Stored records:
──────────────────────────────
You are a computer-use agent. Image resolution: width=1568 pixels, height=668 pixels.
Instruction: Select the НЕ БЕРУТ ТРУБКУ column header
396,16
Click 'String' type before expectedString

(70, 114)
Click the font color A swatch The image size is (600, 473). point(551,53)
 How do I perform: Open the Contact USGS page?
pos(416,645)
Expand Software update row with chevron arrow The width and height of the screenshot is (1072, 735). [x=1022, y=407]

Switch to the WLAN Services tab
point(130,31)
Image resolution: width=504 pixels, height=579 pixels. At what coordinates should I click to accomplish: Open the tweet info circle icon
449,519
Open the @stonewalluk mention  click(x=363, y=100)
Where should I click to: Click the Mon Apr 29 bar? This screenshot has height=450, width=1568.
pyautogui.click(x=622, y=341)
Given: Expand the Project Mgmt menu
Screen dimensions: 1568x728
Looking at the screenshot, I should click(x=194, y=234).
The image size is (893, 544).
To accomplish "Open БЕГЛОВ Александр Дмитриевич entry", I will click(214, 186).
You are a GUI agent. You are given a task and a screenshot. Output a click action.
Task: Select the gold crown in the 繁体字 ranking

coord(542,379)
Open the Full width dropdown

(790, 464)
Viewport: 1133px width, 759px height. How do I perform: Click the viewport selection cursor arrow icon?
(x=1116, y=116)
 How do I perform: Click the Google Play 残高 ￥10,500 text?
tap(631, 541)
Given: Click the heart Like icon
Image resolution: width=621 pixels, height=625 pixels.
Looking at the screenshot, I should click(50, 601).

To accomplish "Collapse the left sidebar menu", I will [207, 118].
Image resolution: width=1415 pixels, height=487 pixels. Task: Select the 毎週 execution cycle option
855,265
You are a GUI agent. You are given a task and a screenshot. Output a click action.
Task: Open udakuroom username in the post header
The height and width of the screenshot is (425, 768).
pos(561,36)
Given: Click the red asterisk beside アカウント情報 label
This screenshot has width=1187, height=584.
──────────────────────────────
Exercise:
Read the entries and show each line that mentions "will".

Output below:
To accomplish "Open БЕГЛОВ Александр Дмитриевич entry", I will click(214, 186).
To accomplish "Collapse the left sidebar menu", I will [207, 118].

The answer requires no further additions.